CAMP D’AILEFROIDE 2005
De la mi-Juillet à la mi-Août,
pas moins de 36 personnes se sont succédées, au camping
d’Ailefroide, avec un pic de fréquentation autour de 20 personnes,
pendant pratiquement 2 semaines.
Les conditions météo furent tout à
fait correctes, avec un très bon ensoleillement, mais avec
un isotherme 0° qui a plus d’une fois flirté avec les 4500m.
Autant dire que les conditions de neige n’étaient pas bien fameuses.
Cependant malgré ces conditions, quelques courses
classiques d’altitude, comme la Barres des Ecrins, la traversée
du Pelvoux (où le couloir Coolidge est pratiquement en cailloux
jusqu’en haut), ont été réalisées.
L’essentiel des activités a donc plutôt
été orienté vers l’escalade. Le moins que
l’on puisse dire, c’est que le site d’Ailefroide est vraiment devenu
un site majeur, incontournable de l’escalade en France, en prenant
en compte les possibilités offertes par les secteurs du Glacier
Noir (Grande Sagne contrefort Sud, Face Nord de Pic sans Nom), Tête
d’Aval-Montbrison, sans oublier bien entendu la proximité
d’escalades à caractère plus montagne, comme la face
SO de Sialouze, ou les contreforts des Bans.
Tous ces secteurs ont été parcourus par
des cordées du GUMS, Georges alignant 21 itinéraires
durant son séjour, sans doute le plus long il est vrai.
Sans citer toutes les voies, accordons une mention spéciale
au contrefort Sud de la Grande Sagne pour la beauté de l’escalade
et la belle ambiance entre Ecrins et Glacier Noir.
(3 voies : D-, D, TD/TD+, 500m en 2
parties. Bien raide, équipement aéré).
Mention aussi pour une voie moins prestigieuse mais néanmoins
belle et variée, qui change un peu du style « tout sur
les pied » commun à la plupart des escalades d’Ailefroide,
il s’agit de l’Eperon de la voie éteinte (D+, 250m, 6a max).

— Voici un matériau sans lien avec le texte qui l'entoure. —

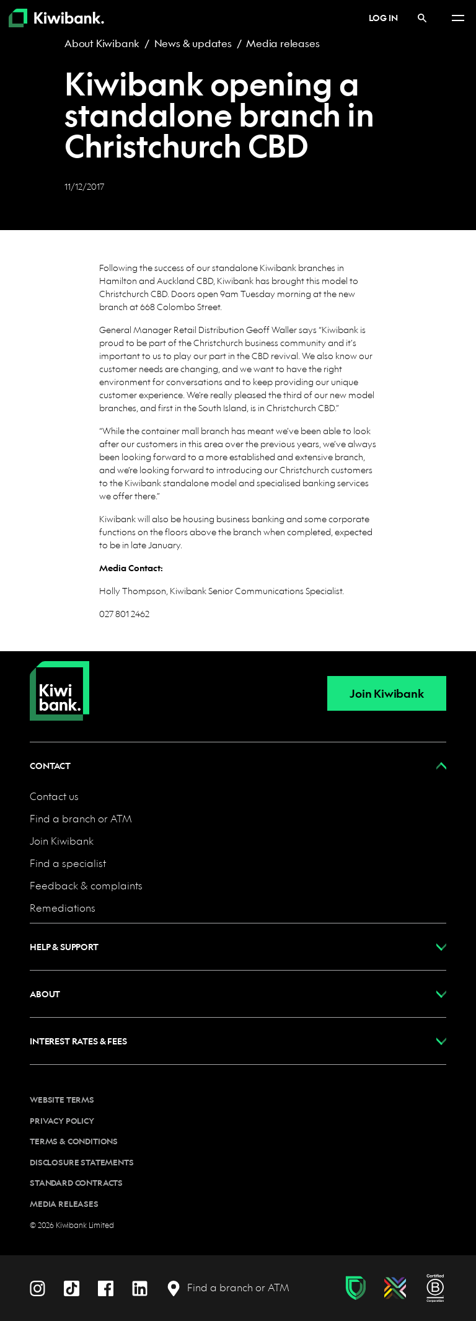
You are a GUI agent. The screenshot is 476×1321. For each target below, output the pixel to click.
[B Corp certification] (435, 1288)
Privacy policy (62, 1121)
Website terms (62, 1100)
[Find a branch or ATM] (227, 1288)
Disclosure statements (82, 1162)
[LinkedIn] (140, 1287)
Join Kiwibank (386, 694)
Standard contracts (76, 1183)
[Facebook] (105, 1287)
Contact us (54, 796)
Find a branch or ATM (81, 818)
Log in (376, 17)
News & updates (193, 43)
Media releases (282, 43)
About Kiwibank (101, 43)
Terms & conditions (74, 1141)
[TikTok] (71, 1287)
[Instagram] (37, 1287)
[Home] (59, 681)
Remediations (62, 907)
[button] (238, 765)
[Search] (422, 17)
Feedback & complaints (86, 885)
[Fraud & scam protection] (355, 1288)
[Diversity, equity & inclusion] (395, 1288)
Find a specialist (68, 863)
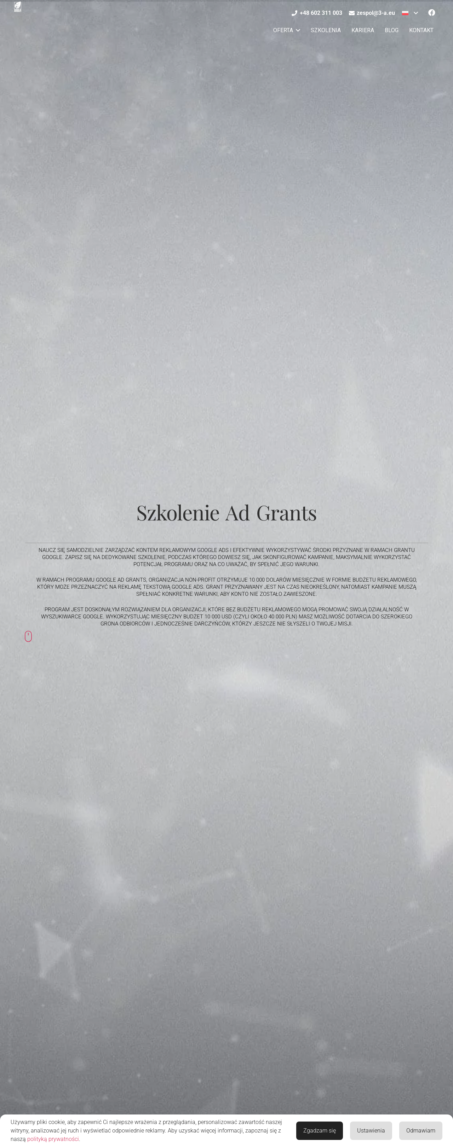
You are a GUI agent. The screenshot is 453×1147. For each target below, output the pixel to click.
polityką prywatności (53, 1139)
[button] (410, 13)
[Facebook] (432, 13)
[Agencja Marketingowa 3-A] (17, 6)
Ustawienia (371, 1130)
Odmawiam (420, 1130)
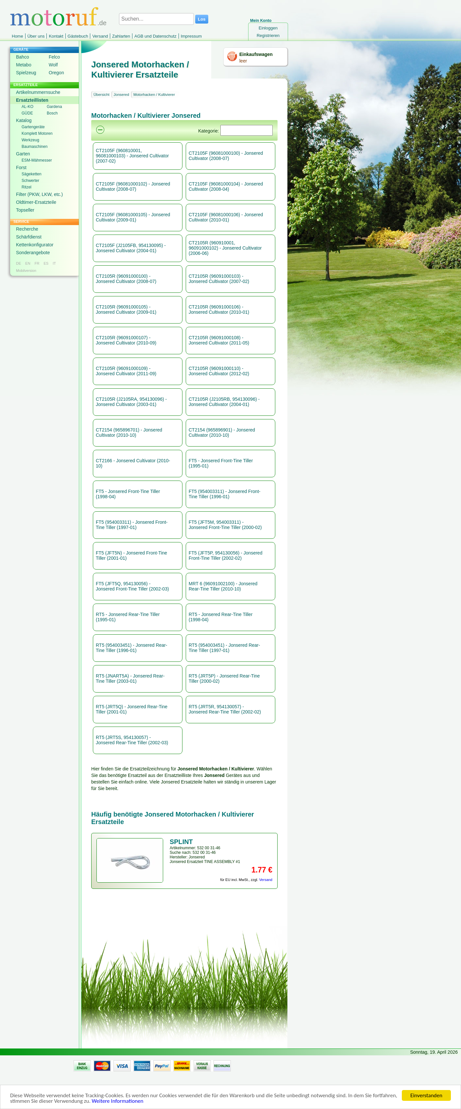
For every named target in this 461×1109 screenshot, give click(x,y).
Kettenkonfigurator (34, 244)
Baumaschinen (34, 146)
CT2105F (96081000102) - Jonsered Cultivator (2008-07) (133, 186)
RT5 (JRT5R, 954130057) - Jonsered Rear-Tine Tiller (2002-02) (225, 709)
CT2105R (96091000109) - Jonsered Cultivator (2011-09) (126, 371)
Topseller (25, 210)
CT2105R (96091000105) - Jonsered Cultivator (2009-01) (126, 309)
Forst (21, 167)
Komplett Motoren (37, 133)
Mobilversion (26, 271)
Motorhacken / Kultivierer (154, 95)
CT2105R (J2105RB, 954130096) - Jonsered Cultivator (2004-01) (224, 401)
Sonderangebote (33, 252)
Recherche (27, 229)
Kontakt (56, 36)
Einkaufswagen (256, 54)
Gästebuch (78, 36)
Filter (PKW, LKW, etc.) (39, 194)
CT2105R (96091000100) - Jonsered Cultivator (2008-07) (126, 278)
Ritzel (26, 187)
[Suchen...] (156, 19)
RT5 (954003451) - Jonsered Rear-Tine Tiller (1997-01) (224, 648)
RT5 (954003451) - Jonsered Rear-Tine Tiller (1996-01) (131, 648)
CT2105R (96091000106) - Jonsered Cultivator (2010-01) (219, 309)
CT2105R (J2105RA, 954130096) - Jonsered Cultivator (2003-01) (131, 401)
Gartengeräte (33, 127)
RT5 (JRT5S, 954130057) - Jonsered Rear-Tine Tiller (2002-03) (132, 740)
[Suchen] (246, 130)
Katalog (23, 120)
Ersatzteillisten (32, 100)
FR (37, 263)
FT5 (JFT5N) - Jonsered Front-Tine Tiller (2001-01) (131, 555)
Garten (23, 153)
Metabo (23, 64)
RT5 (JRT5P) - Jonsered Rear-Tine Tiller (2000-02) (224, 678)
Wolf (53, 64)
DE (18, 263)
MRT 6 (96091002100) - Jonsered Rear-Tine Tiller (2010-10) (223, 586)
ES (45, 263)
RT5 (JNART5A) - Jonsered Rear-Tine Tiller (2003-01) (130, 678)
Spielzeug (26, 72)
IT (54, 263)
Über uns (36, 36)
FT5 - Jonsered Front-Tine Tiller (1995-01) (221, 463)
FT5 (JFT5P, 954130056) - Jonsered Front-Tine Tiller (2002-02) (225, 555)
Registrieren (268, 35)
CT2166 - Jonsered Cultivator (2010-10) (133, 463)
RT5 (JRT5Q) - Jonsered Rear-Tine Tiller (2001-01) (131, 709)
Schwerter (30, 180)
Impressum (191, 36)
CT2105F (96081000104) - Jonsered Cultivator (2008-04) (226, 186)
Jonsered (121, 95)
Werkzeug (30, 140)
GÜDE (27, 113)
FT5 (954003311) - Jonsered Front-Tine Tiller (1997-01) (131, 524)
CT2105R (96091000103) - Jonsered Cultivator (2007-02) (219, 278)
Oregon (56, 72)
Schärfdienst (29, 236)
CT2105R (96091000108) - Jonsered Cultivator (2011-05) (219, 340)
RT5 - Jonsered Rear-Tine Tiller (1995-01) (128, 617)
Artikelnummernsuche (38, 92)
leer (243, 60)
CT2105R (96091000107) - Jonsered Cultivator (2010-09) (126, 340)
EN (27, 263)
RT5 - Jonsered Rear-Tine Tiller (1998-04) (220, 617)
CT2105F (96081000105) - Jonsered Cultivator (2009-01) (133, 217)
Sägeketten (32, 174)
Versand (100, 36)
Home (17, 36)
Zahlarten (121, 36)
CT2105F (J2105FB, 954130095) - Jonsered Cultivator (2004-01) (131, 248)
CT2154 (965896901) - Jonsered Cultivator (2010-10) (222, 432)
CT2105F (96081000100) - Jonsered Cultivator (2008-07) (226, 155)
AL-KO (27, 106)
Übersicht (102, 95)
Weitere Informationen (118, 1103)
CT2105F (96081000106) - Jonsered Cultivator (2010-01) (226, 217)
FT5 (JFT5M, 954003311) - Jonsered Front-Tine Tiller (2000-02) (225, 524)
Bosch (52, 113)
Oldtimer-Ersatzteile (36, 202)
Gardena (54, 106)
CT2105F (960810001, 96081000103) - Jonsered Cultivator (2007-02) (132, 156)
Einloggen (268, 28)
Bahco (22, 57)
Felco (54, 57)
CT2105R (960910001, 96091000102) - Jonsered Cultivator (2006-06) (225, 248)
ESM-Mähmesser (37, 160)
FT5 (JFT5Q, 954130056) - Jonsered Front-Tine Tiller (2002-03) (132, 586)
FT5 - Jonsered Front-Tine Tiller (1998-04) (128, 494)
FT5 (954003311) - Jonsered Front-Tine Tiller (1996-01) (224, 494)
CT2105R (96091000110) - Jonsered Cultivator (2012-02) (219, 371)
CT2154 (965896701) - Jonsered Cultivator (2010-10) (129, 432)
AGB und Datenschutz (155, 36)
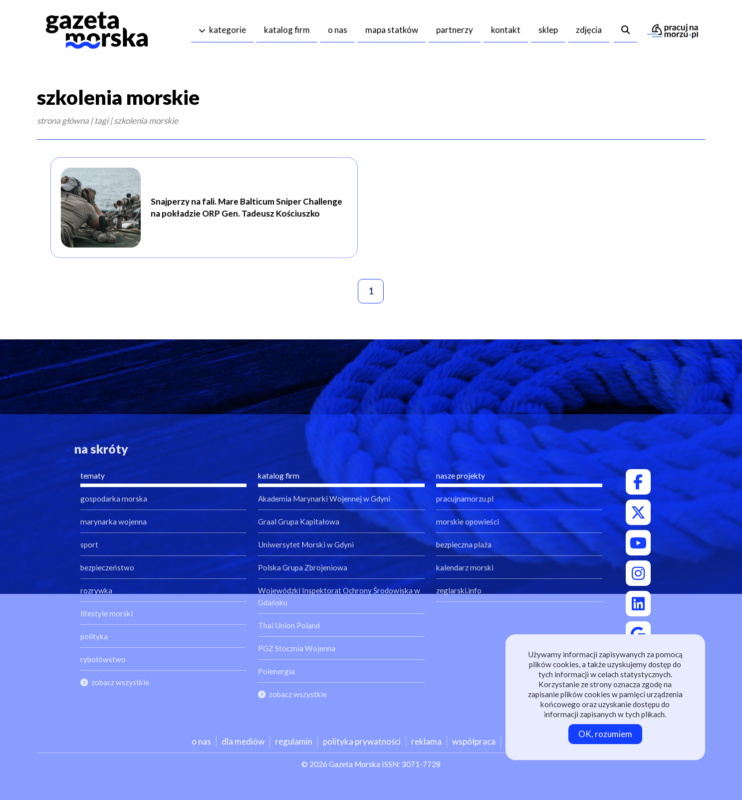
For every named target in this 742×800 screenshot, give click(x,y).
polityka (94, 636)
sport (89, 544)
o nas (337, 29)
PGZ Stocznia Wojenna (296, 648)
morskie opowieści (467, 521)
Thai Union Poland (289, 625)
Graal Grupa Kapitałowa (298, 521)
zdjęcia (589, 29)
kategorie (227, 29)
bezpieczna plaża (464, 544)
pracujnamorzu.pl (465, 498)
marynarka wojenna (113, 521)
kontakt (505, 29)
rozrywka (96, 590)
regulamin (293, 741)
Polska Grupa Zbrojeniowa (302, 567)
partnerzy (454, 29)
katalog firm (287, 29)
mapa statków (391, 29)
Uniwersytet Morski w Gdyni (306, 544)
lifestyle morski (106, 613)
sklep (548, 29)
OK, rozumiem (605, 734)
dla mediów (243, 741)
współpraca (473, 741)
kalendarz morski (465, 567)
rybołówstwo (103, 659)
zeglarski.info (459, 590)
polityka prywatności (362, 741)
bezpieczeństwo (107, 567)
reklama (426, 741)
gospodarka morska (113, 498)
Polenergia (276, 671)
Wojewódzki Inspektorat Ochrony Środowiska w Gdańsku (339, 596)
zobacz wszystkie (120, 682)
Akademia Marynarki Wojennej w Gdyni (324, 498)
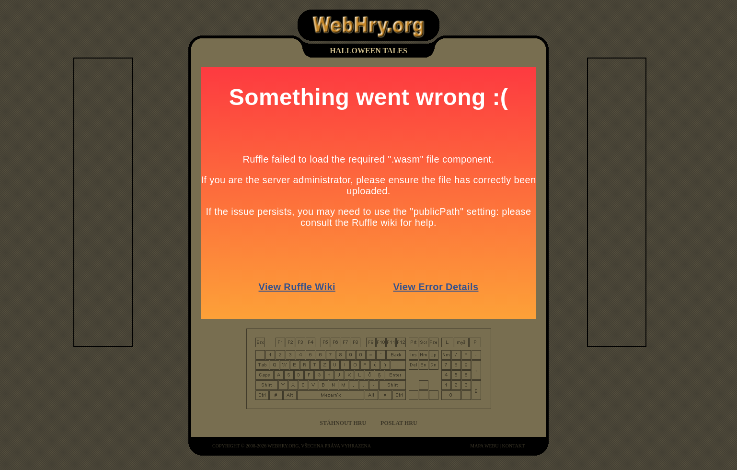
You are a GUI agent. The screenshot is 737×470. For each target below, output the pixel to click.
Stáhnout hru (343, 423)
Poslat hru (398, 423)
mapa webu (484, 445)
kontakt (513, 445)
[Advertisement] (112, 202)
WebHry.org (283, 445)
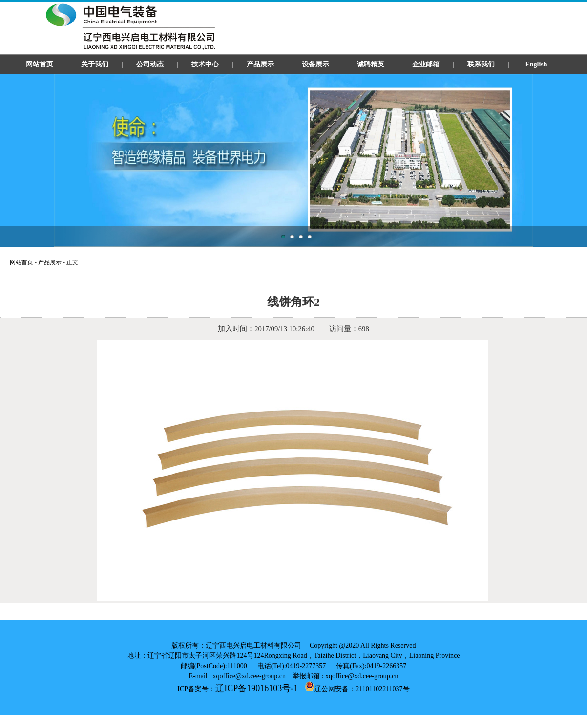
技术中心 (205, 64)
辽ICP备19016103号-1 (256, 688)
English (536, 64)
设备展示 (315, 64)
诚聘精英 (370, 64)
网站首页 (39, 64)
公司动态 (150, 64)
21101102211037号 (382, 689)
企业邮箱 (426, 64)
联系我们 (481, 64)
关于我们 (94, 64)
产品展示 (260, 64)
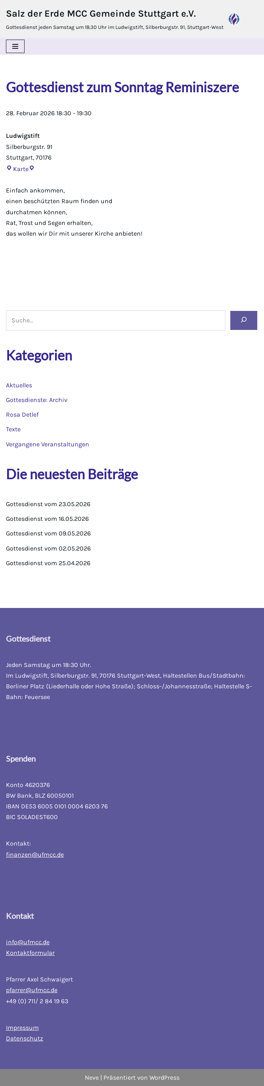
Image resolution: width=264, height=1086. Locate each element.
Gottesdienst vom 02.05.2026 (48, 548)
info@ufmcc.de (28, 942)
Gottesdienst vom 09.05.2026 (48, 533)
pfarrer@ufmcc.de (31, 990)
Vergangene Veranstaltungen (47, 444)
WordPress (164, 1077)
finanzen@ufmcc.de (35, 854)
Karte (17, 169)
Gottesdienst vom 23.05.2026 (48, 504)
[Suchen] (244, 320)
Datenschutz (24, 1038)
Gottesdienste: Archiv (36, 400)
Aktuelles (19, 385)
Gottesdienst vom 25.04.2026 (48, 563)
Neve (92, 1077)
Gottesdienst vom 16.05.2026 (47, 518)
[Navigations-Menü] (15, 46)
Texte (13, 429)
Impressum (22, 1027)
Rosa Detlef (22, 414)
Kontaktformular (30, 952)
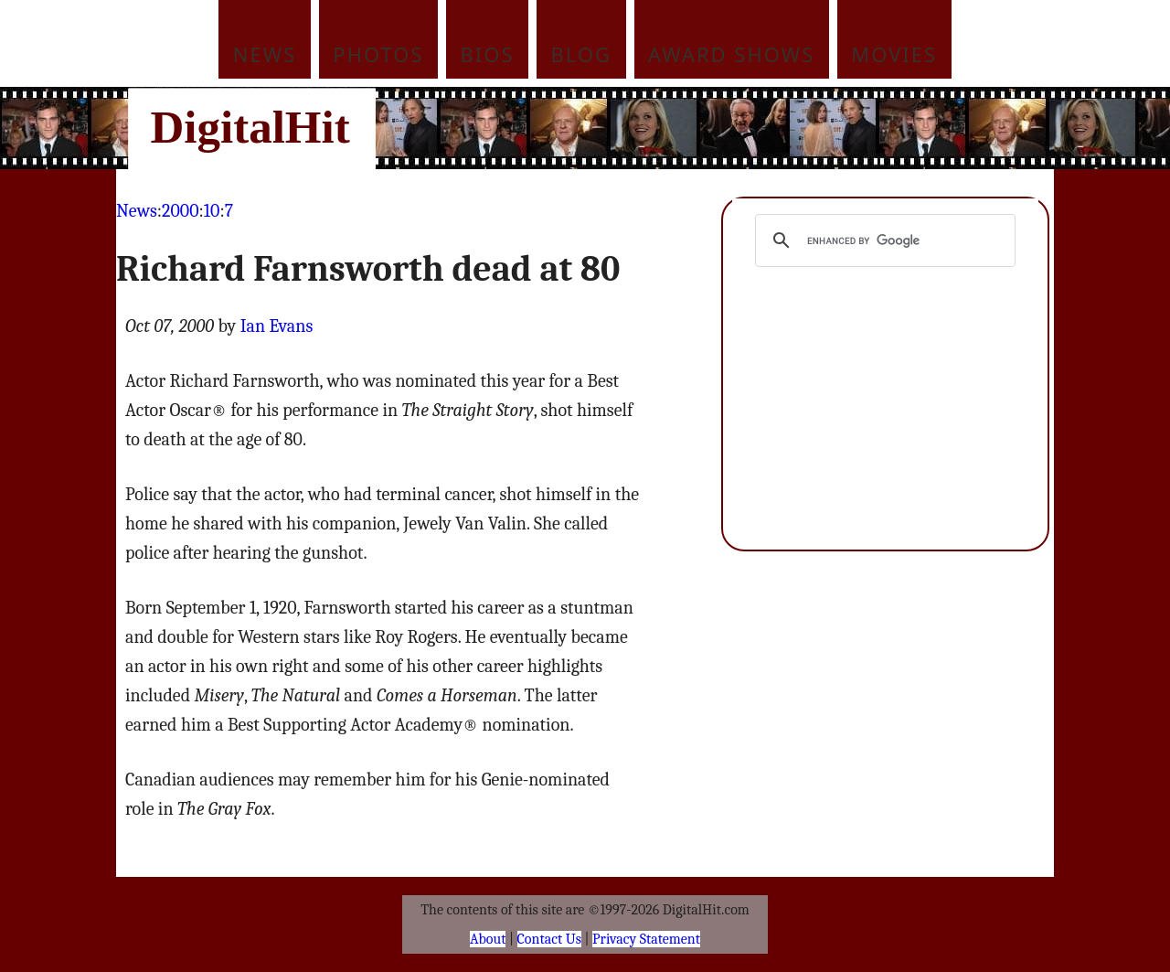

Cette voie au caractère pédagogique
affirmé, permit à quelques gumistes de
réactualiser
quelques notions sur la pratique du métier. Ils ont constaté
qu’il n’était pas si facile de la parcourir entre la poire
et le fromage, qu’il ne fallait pas se précipiter dans la première
fissure venue (il est honnête de signaler que le topo n'est
pas des plus clair, mais c'est une bonne méthode cependant pour
passer du V+.... en croyant faire du IV), et que tirer un rappel de
50m avec une corde de 45m impose dans ce cas, de savoir jouer d’un air
pour Machard, anneaux de corde et tête à l'envers. De quoi
agrémenter le déjà volumineux dossier, "de l'héterodoxie
dans la pratique du rappel".
Bref, une voie tout à fait recommandable.
Recommandons aussi à ceux qui craignent le grand soleil
du Sud, d’allez se faire voir par la Grande Tour du Pic Sans Nom
(voie the Big Tower is watching you: TD-700m).
Ombre, fraîcheur, petite pluie et coincement de
rappel assurés. Un bivouac aurait dû conclure cette
belle journée….. ! Les protagonistes refusent catégoriquement
de montrer des photos....?
Entre autres belles réalisations, citons : la
voie Kelle à la tête d'Aval (TD+ 600m), contreforts
des Bans: Pas d'Asile pour Papazu (TD+ 400m).
Quelques cordées de choc se sont frottées
aux voies de la face SO de Sialouze telles que Super Pilou et Ventre
à Terre. Certaines choisirent(?), sans doute le calme et la
douceur des lieux aidant, de prolonger une belle journée de
grimpe par un bon petit bivouac.
Bien sûr, il faudrait dire un mot sur: la Fissure,
Snoopy, à Tire d'ailefroide, Poussières d'Etoile,
Marche au Supplice, ne Tirer pas sur l'Ouvreur, la Cocarde.....et
bien d'autres encore, mais ......les grimpeurs heureux n'ont pas
d'histoire!
Pour conclure, constatons que le succès de cette
formule de camp d’été ne se dément pas, et espèrons
que quelques jeunes viennent le renforcer.